Öfke, yasta yaygın olan başka bir baş etme becerisidir. Ölen kişiye kızgın olmak, ölümün kaçınılmaz olduğunu kabul etmekten daha kolaydır. Somut bir insanda öfke olmak da kanser gibi soyut bir kavramdan daha kolaydır. Doktorlara kızgın olmak da yaşamda olduğundan daha kolaydır. Benim durumumda, kendime kızgınım çünkü cenazeye gidemedim (içinde bulunduğu duruma hiçbir ulaşımım yoktu). Öfke - kendinde, ölen, tıp uzmanları veya
Tanrı - hayat bizi bağırsakta yumrukladığında normaldir.
Depresyon ve pazarlık
Depresyon, yasya başka bir yaygın tepkidir. Bununla birlikte, akıl hastalığı olanlarımız için depresyon daha yoğun olabilir. İntihar krizine yol açabilecek başka bir yol hissetmenin mümkün olduğunu unutma riski altındayız. Bu yüzden geçen hafta sonu hastanede geçirdim - sadece altında olduğum tüm stresle baş edemedim. Ölüm, arkadaşımın uzaklaşması ve birkaç gün süren uyku eksikliğiyle birleşince, beni kenara itti.
Depresyon belirtilerini bilmek önemlidir, böylece onu tanıyabilirsiniz. Depresyonu tanımak, onu yenmenin anahtarıdır. Depresyon, üzüntü, iştah değişikliği, uyku düzeninde değişiklik, kiloda önemli değişiklik, yalnızlık ve ölüm veya intihar düşünceleri ile karakterizedir. Ölüm veya intihar düşünceleriniz varsa, derhal psikiyatristinize ve / veya terapistinize danışın. Aksi takdirde, depresyonunuzun muhtemelen geçici olduğunu ve bir yas danışmanıyla konuşarak yardımcı olabileceğini anlayın. Yas tutmak için kendinize zaman tanıyın, ancak kontrolden çıkmasına izin vermeyin.
Pazarlık, hakkında hiçbir şey bilmediğim bir kayıp belirtisidir. Ama inanıyorum ki ortamların ve Ouija tahtalarının ve benzerlerinin popülaritesi bunun bir belirtisi. Kim değil Sevdiklerinin Afterlife'ta iyi olduğundan emin olmak ister misiniz?

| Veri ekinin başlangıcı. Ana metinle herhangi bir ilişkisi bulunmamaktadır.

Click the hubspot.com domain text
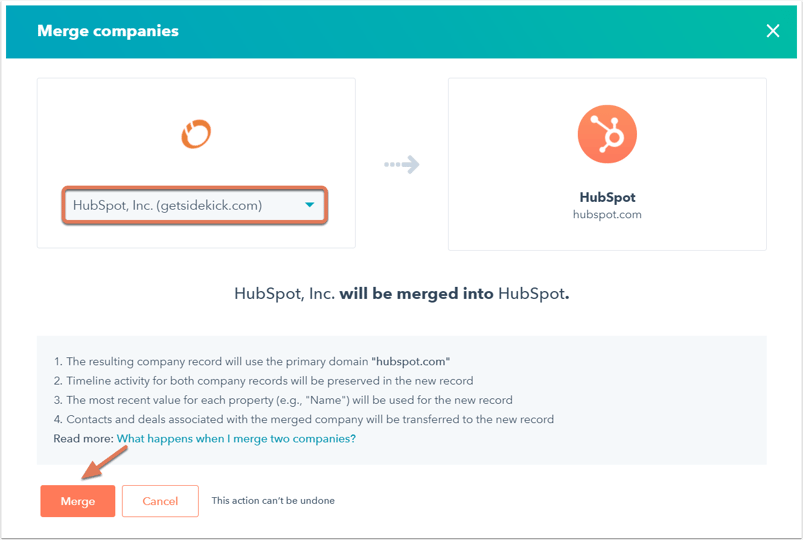Viewport: 803px width, 540px height. pyautogui.click(x=607, y=215)
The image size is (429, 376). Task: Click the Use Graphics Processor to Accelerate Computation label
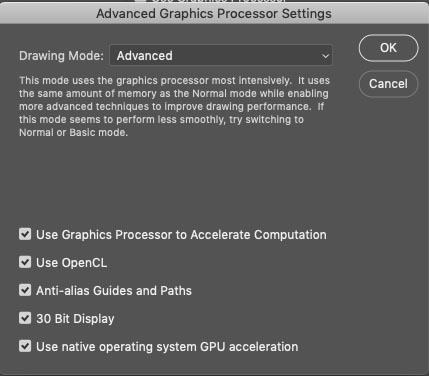[x=181, y=235]
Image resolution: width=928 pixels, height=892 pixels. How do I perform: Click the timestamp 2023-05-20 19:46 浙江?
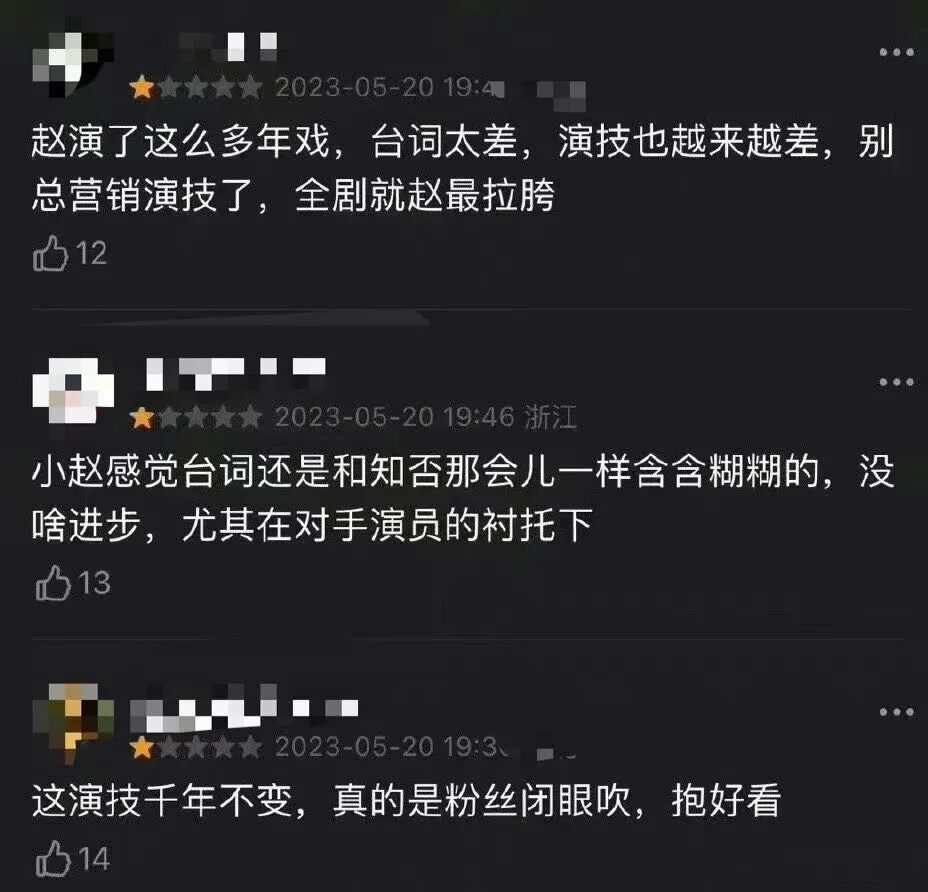point(426,417)
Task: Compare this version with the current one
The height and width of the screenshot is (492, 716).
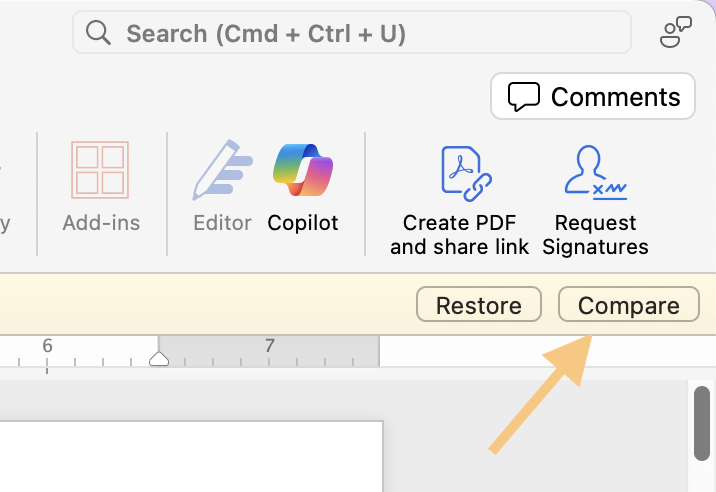Action: click(x=628, y=304)

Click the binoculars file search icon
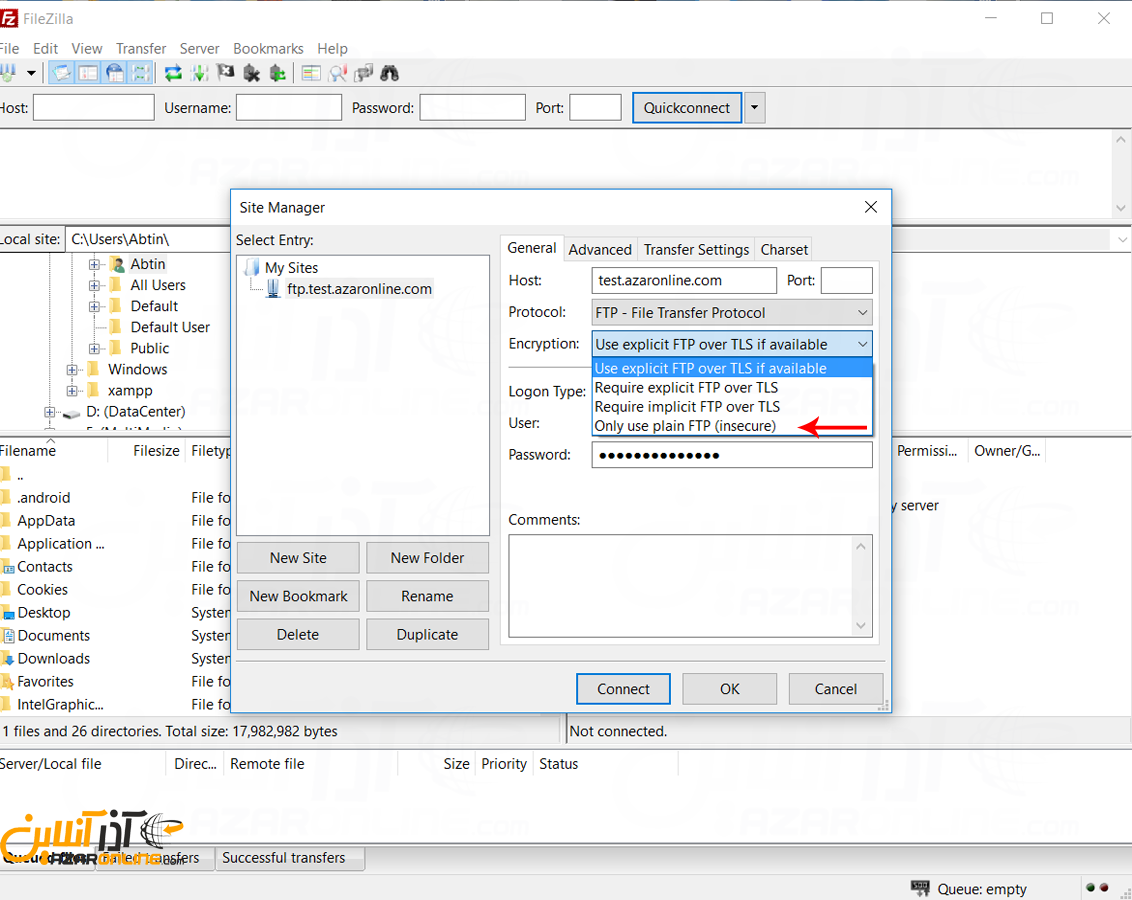[x=390, y=73]

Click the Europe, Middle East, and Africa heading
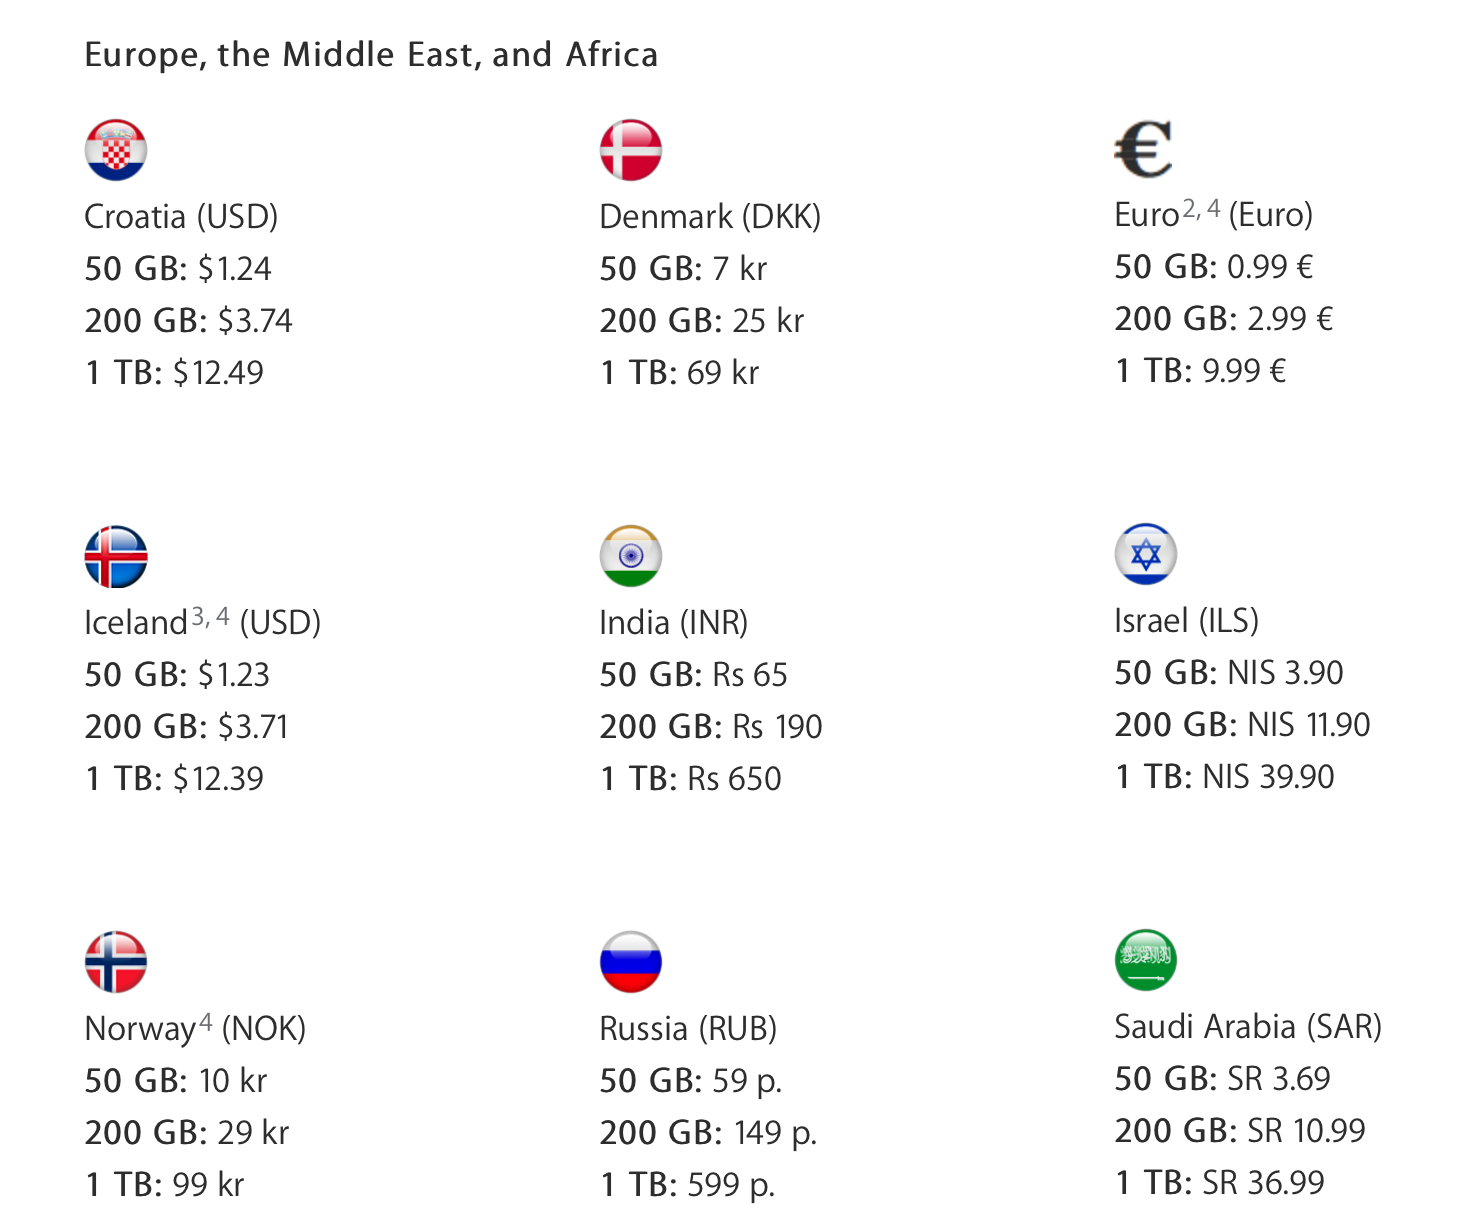(x=371, y=54)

Ölümün son olmadığını kendimize güvenmenin bir yolu. "Onunla bir kez daha konuşabilseydim ..." (Not: Bir Hıristiyan olarak okülteni göz ardı etmiyorum - bu sadece benim gözlemim) demek gibi. Gerçeği söylemek gerekirse, yaklaşık on iki yıl önce kendi eliyle ölen arkadaşım Matt hakkında böyle hissediyorum. Onunla konuşabilsem ve onun huzur içinde olduğundan emin olabilirsem ...
Kabul
Kabul, yas tutmanın son aşamasıdır. Kabul, ölümle yüzleşiyor ve hayatınıza devam ediyor. Birçok yönden bu, yas tutmanın en kolay aşamasıdır, ancak ulaşılması en zor aşamadır.
Dini inancın yas tutma sürecinde son derece yararlı olduğunu gördüm. Mezarın son olmadığını, bu yaşamın ötesinde bir şey olduğunu bilmek rahatlatıcı. Yine de dindar olmasanız bile, ölen kişinin acılarının sona erdiğini bilmek rahatlatıcı olabilir. Büyük teyzem uzun ve dolu bir hayat sürdü ve inanıyorum ki kocası ve ikiz kız kardeşi ile yeniden birleşti. Bu daha kolay. Ama öbür dünyaya inanmasam bile, artık hasta olmadığı ve bakımevinde gerçekten umursamadığı için rahat bulabilirdim.
Kendinizi yas tutmak için zaman tanıyın. Perspektifi korurken kaybı hissetmenize izin verin. Daha iyi olur.